Background: Body lateropulsion (BL) is a phenomenon in which the body involuntarily falls to one side; however, its detailed postural control characteristics remain unclear.

Objective: This case report aimed to measure the surface electromyography (EMG) of the lower limbs while standing in a patient with severe BL on the affected side due to pontine infarction and to investigate the characteristics of postural control.

Case Description: We evaluated a patient with severe BL due to pontine infarction at two-time points, 6 and 20 days after onset, to assess static standing balance under open and closed eye conditions and measure the center of pressure (COP) and lower extremity EMG during these tasks.

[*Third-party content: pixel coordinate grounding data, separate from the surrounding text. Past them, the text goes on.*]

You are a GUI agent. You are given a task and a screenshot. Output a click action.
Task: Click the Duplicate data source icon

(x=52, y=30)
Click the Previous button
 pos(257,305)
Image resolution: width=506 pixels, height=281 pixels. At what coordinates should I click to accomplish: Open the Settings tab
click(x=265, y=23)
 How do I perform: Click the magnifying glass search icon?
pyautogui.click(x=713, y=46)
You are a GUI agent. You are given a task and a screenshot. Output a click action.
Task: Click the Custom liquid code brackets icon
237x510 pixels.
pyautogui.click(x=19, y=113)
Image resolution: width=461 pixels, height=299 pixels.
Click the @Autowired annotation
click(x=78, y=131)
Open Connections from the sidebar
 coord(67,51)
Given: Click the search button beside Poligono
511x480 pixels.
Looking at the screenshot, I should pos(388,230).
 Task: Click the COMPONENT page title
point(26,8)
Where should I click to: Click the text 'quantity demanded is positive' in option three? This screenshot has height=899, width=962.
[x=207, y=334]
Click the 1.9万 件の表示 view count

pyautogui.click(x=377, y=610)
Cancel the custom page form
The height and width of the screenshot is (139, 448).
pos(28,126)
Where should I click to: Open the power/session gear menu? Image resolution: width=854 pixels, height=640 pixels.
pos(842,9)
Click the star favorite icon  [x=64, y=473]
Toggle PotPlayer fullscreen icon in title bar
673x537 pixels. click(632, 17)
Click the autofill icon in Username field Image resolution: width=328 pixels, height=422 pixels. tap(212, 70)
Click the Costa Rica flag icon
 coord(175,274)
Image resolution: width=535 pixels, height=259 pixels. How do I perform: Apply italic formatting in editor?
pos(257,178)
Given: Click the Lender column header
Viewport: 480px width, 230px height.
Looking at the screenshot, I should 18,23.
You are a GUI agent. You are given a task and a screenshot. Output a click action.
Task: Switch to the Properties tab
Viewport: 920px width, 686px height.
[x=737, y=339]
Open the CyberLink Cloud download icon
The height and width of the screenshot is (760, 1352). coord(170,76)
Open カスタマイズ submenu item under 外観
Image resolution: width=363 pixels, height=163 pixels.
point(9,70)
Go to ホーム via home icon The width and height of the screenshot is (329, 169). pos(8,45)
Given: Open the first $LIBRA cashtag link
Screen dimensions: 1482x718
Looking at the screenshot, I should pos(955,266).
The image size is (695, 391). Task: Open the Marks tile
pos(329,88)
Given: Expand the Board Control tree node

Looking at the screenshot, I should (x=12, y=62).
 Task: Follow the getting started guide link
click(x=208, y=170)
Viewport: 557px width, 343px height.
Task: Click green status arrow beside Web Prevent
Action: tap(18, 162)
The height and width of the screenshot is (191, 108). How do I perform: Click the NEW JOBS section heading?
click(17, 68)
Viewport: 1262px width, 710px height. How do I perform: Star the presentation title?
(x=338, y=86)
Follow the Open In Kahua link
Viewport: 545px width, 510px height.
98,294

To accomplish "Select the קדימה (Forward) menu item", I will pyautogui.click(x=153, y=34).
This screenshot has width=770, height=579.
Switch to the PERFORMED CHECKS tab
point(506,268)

Outcomes: There were minimal changes in COP position and total locus length during the eyes closed condition compared to the eyes open condition. However, the head and trunk to the non-BL side of the tilt and bilateral medial hamstring muscle activity tended to be higher when the eyes were closed. At the final evaluation, head and trunk tilt and EMG changes were reduced during the eyes-closed condition compared to the eyes-open condition. The initial postural response was considered to reflect a compensatory postural strategy for BL, characterized by the body involuntarily tilting to one side.

Conclusion: The change in posture over time may indicate a reduction in the compensatory postural response as the condition improves. In this case, characteristic postural findings were identified through EMG measurements, suggesting the possibility of future studies involving multiple cases.